NT: no taping; PT: placebo taping; AET: ankle eversion taping

DISCUSSION

This study was conducted to evaluate the immediate effects of Ankle Eversion Taping with a kinesiology tape on the dynamic and static balance of chronic stroke patients with foot drop. After the application of ankle eversion taping, the dynamic and static balance abilities of chronic stroke patients were significantly improved. In addition, sway length and sway speed (measures of static balance) and limits of stability (LOS) (a measure of dynamic balance) were statistically significantly improved, compared with the other two interventions (placebo taping and no taping).

This study suggests that there are several mechanisms for the effects of kinesiology taping in improving the balance ability of chronic stroke patients. First, ankle eversion taping is generally a mechanical taping method to correct the alignment, not the way to apply a kinesiology tape to muscles. The effect of kinesiology taping on correcting this alignment has been reported in many studies. Han et al.13) reported a mechanical effect of using a kinesiology tape on a rounded shoulder posture. Lee et al.14) demonstrated that a change in the pelvic angle can be caused by applying the Anterior Pelvic Tilt Taping (APTT), a mechanical method, to the slump sitting of the workers who work sitting for a long time. Another mechanism can be described as a methodological part of the AET. As mentioned earlier, the AET used in this study employed the method suggested by Lee et al.11) as a mechanical taping method. This AET method was applied to patients with ankle inversion sprain injury and it was shown to improve functional dynamic balance.
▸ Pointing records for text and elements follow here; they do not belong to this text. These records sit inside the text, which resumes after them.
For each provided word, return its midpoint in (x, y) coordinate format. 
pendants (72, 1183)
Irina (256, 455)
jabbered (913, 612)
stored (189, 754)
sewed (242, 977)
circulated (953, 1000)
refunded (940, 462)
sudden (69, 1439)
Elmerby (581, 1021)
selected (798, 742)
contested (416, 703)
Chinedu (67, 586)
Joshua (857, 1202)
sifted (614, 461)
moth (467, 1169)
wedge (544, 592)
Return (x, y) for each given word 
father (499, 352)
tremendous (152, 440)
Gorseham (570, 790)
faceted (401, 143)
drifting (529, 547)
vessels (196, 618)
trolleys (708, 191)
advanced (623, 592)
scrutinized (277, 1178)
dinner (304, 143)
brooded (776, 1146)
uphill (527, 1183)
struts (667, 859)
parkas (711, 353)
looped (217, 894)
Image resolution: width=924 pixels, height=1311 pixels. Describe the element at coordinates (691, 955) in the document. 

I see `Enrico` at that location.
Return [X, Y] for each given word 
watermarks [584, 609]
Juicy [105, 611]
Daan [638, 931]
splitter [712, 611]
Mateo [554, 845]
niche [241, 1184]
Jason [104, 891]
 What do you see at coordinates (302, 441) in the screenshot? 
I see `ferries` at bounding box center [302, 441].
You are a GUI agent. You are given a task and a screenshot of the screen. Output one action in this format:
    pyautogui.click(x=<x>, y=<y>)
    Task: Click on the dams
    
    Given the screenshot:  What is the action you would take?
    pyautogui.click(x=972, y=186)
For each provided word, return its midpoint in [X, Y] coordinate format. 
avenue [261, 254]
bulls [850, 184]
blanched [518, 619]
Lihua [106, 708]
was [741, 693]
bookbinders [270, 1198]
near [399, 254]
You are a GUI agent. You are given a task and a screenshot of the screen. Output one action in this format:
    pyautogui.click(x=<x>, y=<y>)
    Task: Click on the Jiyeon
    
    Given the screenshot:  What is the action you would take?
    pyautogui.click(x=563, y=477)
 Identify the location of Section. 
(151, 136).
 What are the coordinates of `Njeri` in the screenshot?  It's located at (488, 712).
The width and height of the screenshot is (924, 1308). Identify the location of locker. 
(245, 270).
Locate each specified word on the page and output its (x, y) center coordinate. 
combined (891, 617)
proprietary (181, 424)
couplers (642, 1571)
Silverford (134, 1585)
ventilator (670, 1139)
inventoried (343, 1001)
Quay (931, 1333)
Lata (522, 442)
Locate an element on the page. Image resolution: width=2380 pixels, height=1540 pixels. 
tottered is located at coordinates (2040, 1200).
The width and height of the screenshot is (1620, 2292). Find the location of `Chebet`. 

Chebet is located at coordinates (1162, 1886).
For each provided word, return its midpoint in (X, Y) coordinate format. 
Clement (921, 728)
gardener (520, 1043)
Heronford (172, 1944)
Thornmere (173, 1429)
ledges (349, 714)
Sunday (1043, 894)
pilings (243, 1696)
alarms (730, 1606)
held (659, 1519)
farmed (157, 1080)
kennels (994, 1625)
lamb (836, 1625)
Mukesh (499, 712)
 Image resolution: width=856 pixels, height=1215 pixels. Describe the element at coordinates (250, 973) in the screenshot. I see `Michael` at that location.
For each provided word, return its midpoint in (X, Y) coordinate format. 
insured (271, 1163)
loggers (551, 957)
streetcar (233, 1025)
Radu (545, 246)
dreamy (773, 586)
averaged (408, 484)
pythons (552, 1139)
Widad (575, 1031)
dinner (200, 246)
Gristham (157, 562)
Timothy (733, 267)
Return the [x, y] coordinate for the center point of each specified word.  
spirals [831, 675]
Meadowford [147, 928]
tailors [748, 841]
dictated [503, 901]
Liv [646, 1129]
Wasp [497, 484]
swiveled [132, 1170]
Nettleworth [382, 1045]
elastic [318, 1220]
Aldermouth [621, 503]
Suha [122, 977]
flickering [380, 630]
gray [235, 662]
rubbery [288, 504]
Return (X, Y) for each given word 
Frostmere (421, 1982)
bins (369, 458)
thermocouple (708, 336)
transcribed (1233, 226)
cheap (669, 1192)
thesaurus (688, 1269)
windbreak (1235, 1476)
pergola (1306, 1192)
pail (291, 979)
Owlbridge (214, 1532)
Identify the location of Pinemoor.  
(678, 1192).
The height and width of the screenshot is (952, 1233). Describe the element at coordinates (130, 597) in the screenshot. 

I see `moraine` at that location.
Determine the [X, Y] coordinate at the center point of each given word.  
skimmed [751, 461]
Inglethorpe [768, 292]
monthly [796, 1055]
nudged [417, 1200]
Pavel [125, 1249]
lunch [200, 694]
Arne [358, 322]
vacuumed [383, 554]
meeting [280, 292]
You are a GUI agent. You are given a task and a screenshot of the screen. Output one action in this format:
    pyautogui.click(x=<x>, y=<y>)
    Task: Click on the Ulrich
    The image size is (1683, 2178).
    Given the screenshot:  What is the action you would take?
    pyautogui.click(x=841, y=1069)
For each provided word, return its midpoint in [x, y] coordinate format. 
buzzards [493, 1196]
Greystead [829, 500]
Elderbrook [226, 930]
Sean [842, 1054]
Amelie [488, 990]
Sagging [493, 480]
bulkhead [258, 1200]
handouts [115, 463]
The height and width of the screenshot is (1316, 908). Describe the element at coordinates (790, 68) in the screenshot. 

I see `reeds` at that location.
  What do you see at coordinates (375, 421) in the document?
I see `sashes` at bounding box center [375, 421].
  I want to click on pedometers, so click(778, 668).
The current study has several limitations. First, the small sample size may have influenced certain variables and influenced the results. Therefore, these results cannot be generalized to all subjects who have ankle instability. Second, the current experiment is a crossover design, which makes it difficult to observe the learning effect of taping.

Further studies, including a long-term follow-up assessment, are needed to evaluate the long-term benefits of balance taping. In conclusion, the application of Ankle Eversion Taping that uses kinesiology tape instantly increased the dynamic and static balance ability of chronic stroke patients with foot drop. Therefore AET can be a useful alternative to treat chronic stroke patients with foot drop.